Mardi 28 avril
L’agriculture avant les tracteurs, comment c'était ?
Rédigé par Pierre Zenker
L’agriculture est passée de la petite exploitation vivrière, c’est-à-dire de la culture pour sa propre consommation, à celui d’un modèle plus productiviste (crédit : archives départementales de la Dordogne - Fond Bruno Nedellec).
La conférence intitulée Mémoires des champs, prévue ce soir à 18 h au Musée d’Aquitaine, revient sur l'évolution de l’agriculture française au cours de la 1ère partie du 20e siècle, avant l’arrivée des tracteurs.
Les champs d’avant-guerre
- « J’aimerais raconter l’agriculture d’avant 1950 et montrer qu’elle n’est pas du tout obsolète », explique Caitlin Rousseau, doctorante en histoire contemporaine à l'Université Bordeaux Montaigne.
- « Il y a eu beaucoup de progrès sur les outils, qui se perfectionnent dès la fin du 18e siècle. »
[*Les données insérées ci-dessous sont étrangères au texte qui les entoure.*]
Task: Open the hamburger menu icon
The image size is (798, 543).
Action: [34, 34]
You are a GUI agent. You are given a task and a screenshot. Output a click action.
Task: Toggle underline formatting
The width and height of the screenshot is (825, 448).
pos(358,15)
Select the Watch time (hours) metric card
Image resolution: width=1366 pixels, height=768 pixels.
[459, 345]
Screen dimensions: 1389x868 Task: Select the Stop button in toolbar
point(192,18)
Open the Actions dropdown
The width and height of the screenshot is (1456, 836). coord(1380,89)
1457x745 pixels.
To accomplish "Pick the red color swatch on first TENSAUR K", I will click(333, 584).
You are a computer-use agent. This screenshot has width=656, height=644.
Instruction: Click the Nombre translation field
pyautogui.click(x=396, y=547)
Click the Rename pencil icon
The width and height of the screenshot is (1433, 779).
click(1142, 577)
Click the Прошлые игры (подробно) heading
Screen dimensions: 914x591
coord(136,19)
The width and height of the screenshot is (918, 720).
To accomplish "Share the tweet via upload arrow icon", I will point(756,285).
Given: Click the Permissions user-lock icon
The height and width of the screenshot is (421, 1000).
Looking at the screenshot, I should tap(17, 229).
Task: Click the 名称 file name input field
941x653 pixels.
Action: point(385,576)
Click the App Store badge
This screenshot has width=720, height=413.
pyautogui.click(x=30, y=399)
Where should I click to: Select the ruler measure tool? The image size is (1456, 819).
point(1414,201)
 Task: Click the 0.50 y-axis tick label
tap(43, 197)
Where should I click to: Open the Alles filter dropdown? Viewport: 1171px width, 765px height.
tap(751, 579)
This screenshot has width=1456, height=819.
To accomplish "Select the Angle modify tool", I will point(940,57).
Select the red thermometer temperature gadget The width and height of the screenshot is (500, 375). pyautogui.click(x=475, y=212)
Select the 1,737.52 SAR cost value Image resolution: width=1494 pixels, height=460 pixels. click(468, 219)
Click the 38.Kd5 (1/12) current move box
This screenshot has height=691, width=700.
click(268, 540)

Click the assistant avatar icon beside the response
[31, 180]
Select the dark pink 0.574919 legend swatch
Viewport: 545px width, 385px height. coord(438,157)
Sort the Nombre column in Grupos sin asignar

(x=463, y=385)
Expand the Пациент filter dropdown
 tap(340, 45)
- Les historiens se basent sur les récits des concours agricoles qui listent les innovations : nouvelles charrues, batteuses pour la moisson du blé à vapeur ou conçues pour fonctionner avec un manège à animaux.
Le tournant des années 1950
- Le terme de pétrolisation de l'agriculture, inventé par Christophe Bonneuil, directeur de recherche au CNRS, traduit un bouleversement généré par la mécanisation de l’activité agricole. « Avec l’arrivée des tracteurs, le travail change un peu : les animaux sont remplacés par les machines. Le plus gros changement intervient sur les paysages », souligne notre interlocutrice.
- « C’est ce qu’on appelle le remembrement : on va créer des parcelles plus grandes et plus adaptées au modèle d’agriculture productiviste. »
- « Sur les photographies aériennes, c’est très flagrant : les vergers, les haies, les petites parcelles longues aux formes variées ont disparu. »
Dans notre région
- « Les activités agricoles étaient ici réparties entre le maraîchage, la petite agriculture vivrière, la culture de la vigne et le gemmage, c’est-à-dire la récolte de la résine des pins dans les Landes », précise Caitlin Rousseau.
- La doctorante partagera l’objet de sa thèse : l’analyse de 3 000 outils issus de la collection ethnographique agricole du Musée d’Aquitaine.
- « Je vais essayer de les cartographier, de retracer l’histoire de ces objets, de comprendre comment ils étaient faits et comment ils étaient utilisés. »
👉🏻Y aller : Musée d’Aquitaine, au 20 cours Pasteur, à Bordeaux. Entrée libre et gratuite à 18 h.